# Hedgehog Ornaments



## OMGitsJenn (Sep 14, 2013)

I'm not sure where my boyfriend's mother got this ornament, but it is by far the cutest one on my tree. She wanted Eileen to have her own ornament on our tree this year :lol:


----------



## jazzhands (Nov 22, 2013)

I got one sort of like that at Michael's! They're super cute. Here is Henrik posing next to it


----------



## susiemccormick (Oct 15, 2013)

I got one last night at Pier One for $6


----------



## shetland (Sep 2, 2008)

Macys often has pretty ones too.


----------



## Nancy (Aug 22, 2008)

For those in Canada, The Bay has glass hedgie ornaments. Home Sense has straw ornaments as well as sparkly hedgies in dark brown and white.

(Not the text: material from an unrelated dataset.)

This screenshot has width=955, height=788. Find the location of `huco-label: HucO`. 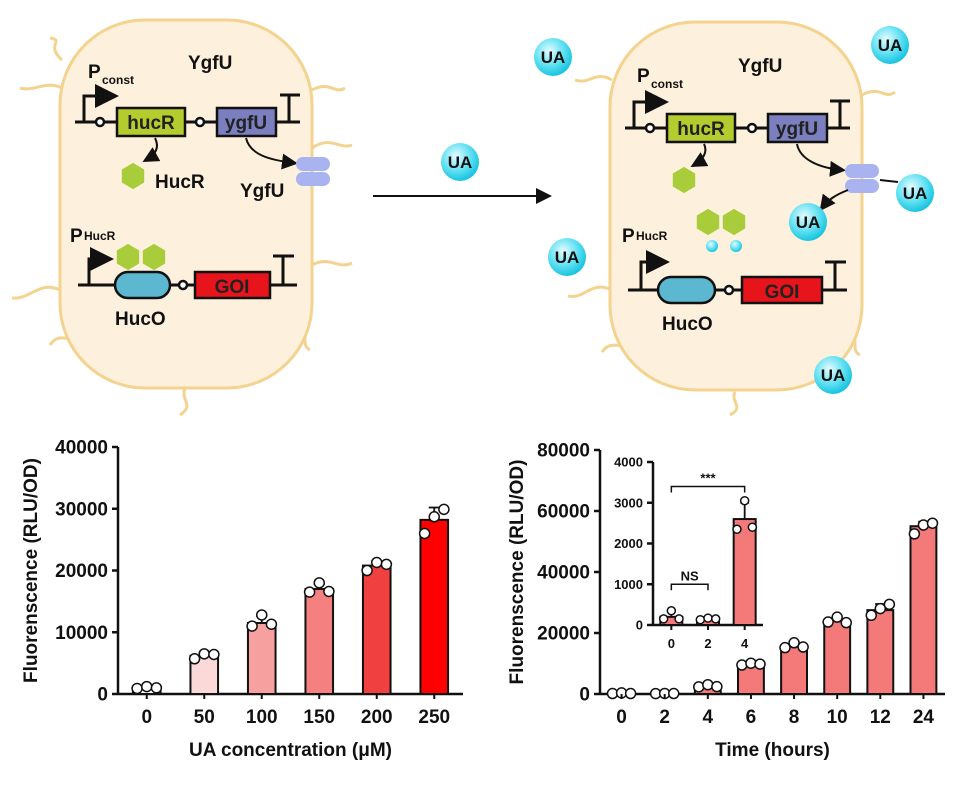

Canadian Tire once again has a twig ornament as does Pier 1. Each year Fabricland used to have a different type of twig ornaments but this year the one here doesn't but perhaps other locations do. 
:smile:


----------



## sweetergrrrl (May 5, 2009)

>_> <_<; the tag says Pier 1 Imports... My grandparents got me one from Sears though.


----------



## OMGitsJenn (Sep 14, 2013)

I'm aware it says Pier One, but she said that's not where she got it from.


----------